- [Task to carry out]:
Write out each record in full and exactly as given. Skip any pictures.

- [Record set]:
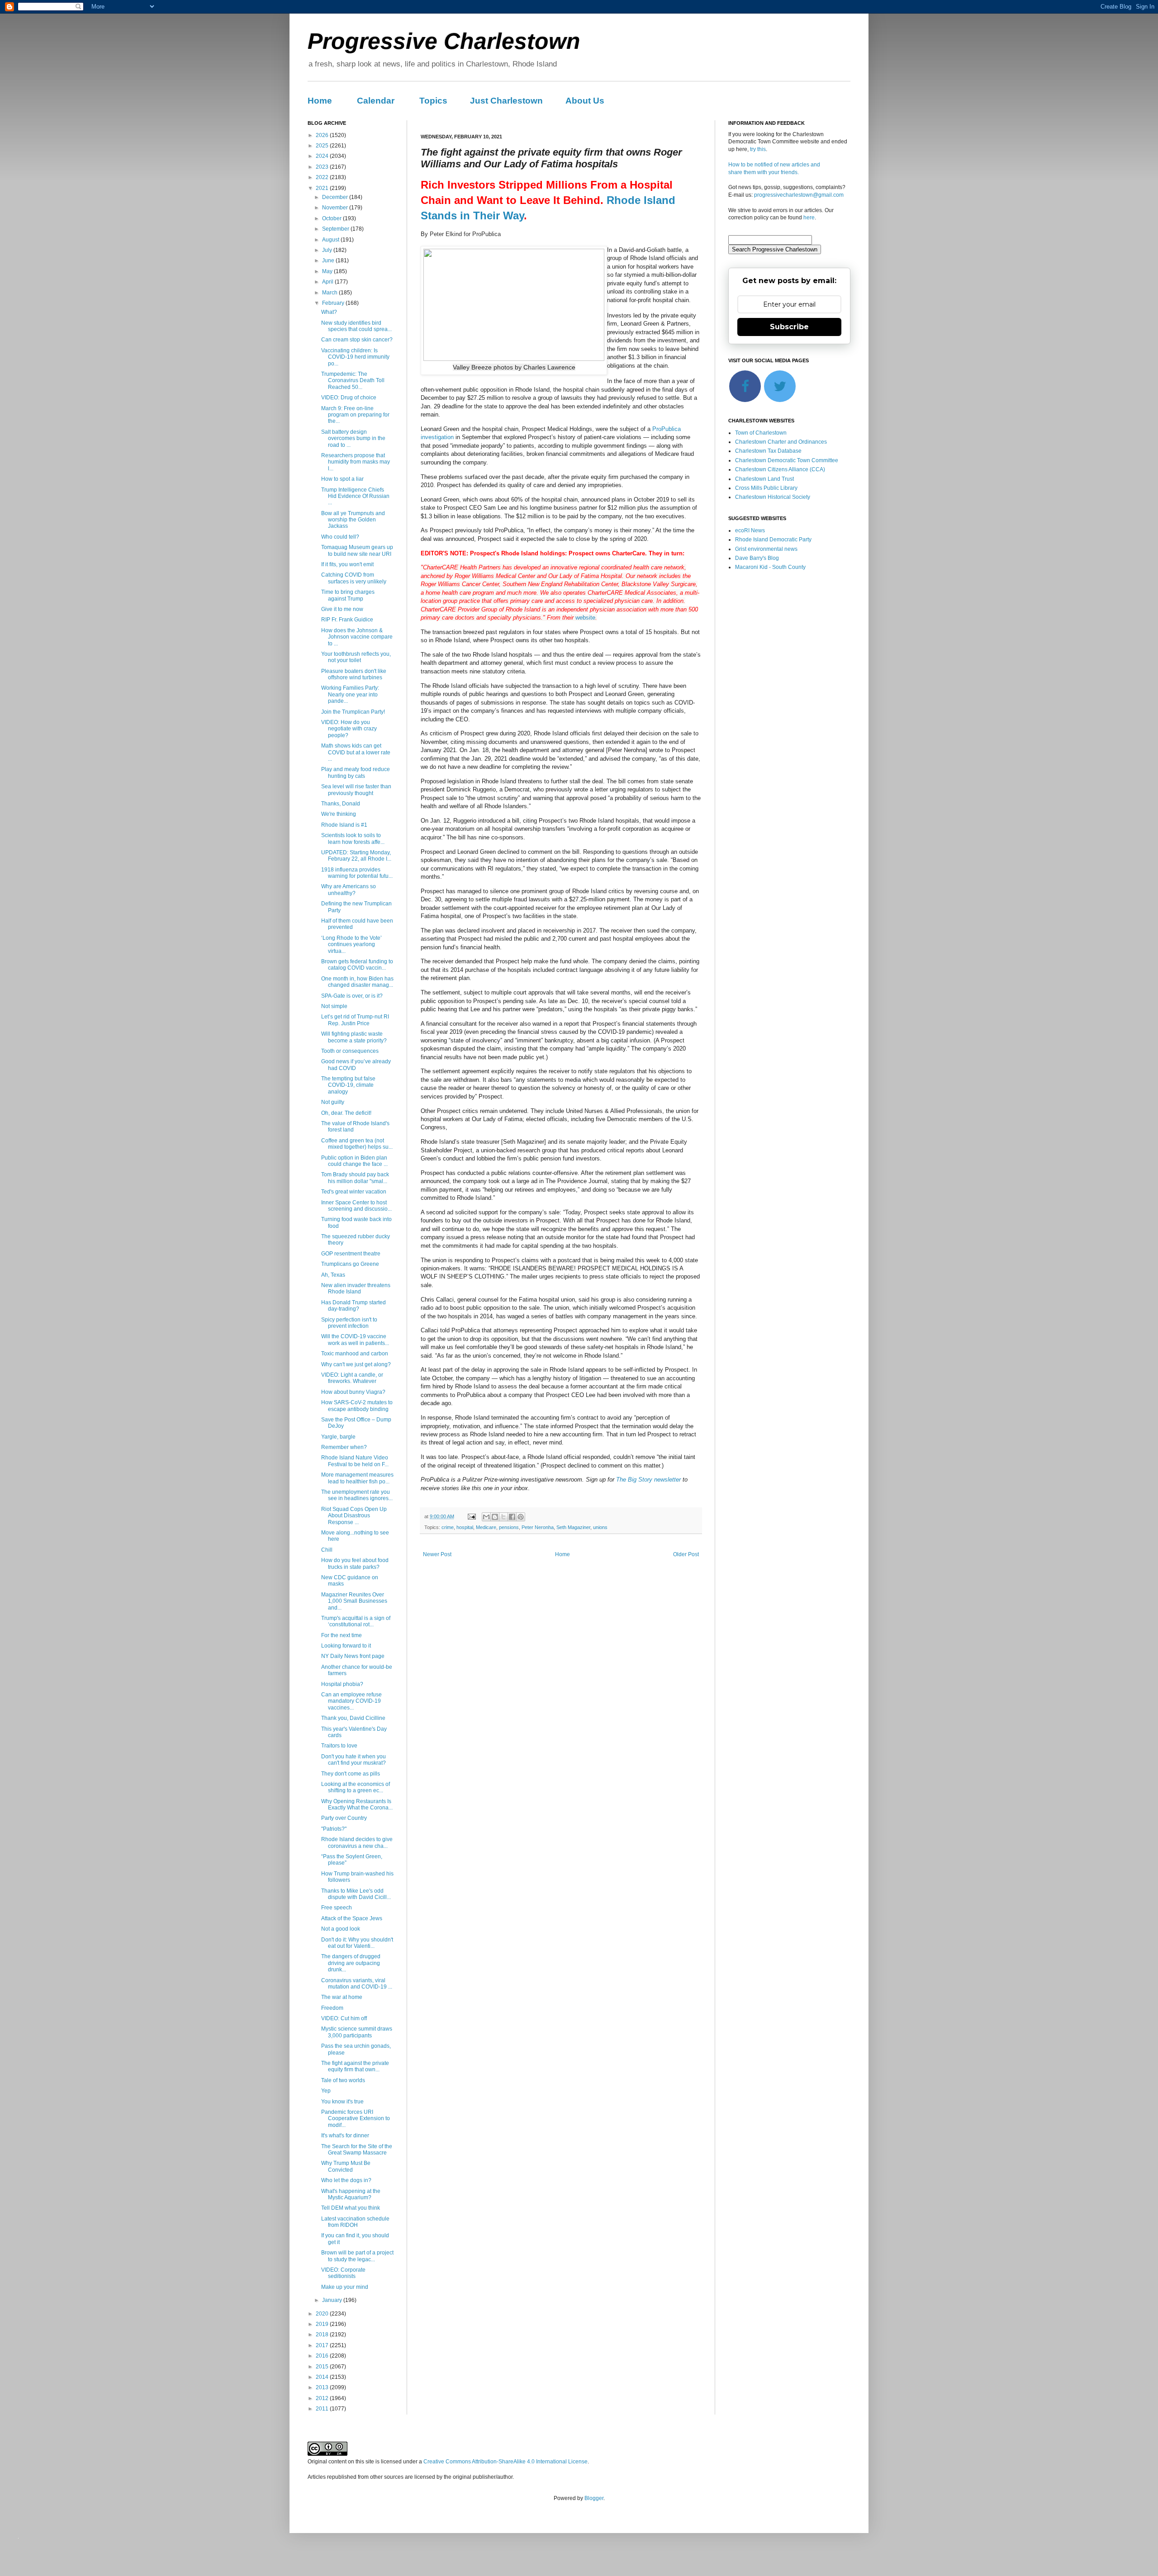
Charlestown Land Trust (764, 479)
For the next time (341, 1635)
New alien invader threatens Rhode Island (355, 1288)
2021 (323, 188)
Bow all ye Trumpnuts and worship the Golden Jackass (353, 520)
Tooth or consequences (350, 1051)
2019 (323, 2324)
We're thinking (338, 814)
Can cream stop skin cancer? (357, 339)
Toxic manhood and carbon (354, 1353)
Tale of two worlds (343, 2080)
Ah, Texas (333, 1275)
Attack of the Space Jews (351, 1918)
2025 (323, 145)
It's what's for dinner (345, 2135)
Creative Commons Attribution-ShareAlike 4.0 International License (505, 2461)
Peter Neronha (538, 1527)
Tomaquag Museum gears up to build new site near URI (357, 550)
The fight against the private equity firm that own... (355, 2066)
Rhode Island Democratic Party (773, 539)
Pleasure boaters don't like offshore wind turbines (353, 674)
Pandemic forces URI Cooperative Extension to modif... (355, 2118)
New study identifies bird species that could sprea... (356, 326)
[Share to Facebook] (512, 1516)
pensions (509, 1527)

- [Written response]:
Charlestown Land Trust (764, 479)
For the next time (341, 1635)
New alien invader threatens Rhode Island (355, 1288)
2021 (323, 188)
Bow all ye Trumpnuts and worship the Golden Jackass (353, 520)
Tooth or consequences (350, 1051)
2019 (323, 2324)
We're thinking (338, 814)
Can cream stop skin cancer? (357, 339)
Toxic manhood and carbon (354, 1353)
Tale of two worlds (343, 2080)
Ah, Texas (333, 1275)
Attack of the Space Jews (351, 1918)
2025 (323, 145)
It's what's for dinner (345, 2135)
Creative Commons Attribution-ShareAlike 4.0 International License (505, 2461)
Peter Neronha (538, 1527)
Tomaquag Museum gears up to build new site near URI (357, 550)
The fight against the private equity firm that own... (355, 2066)
Rhode Island Democratic Party (773, 539)
Pleasure boaters don't like offshore wind turbines (353, 674)
Pandemic forces URI Cooperative Extension to modif... (355, 2118)
New study identifies bird species that could sprea... (356, 326)
[Share to Facebook] (512, 1516)
pensions (509, 1527)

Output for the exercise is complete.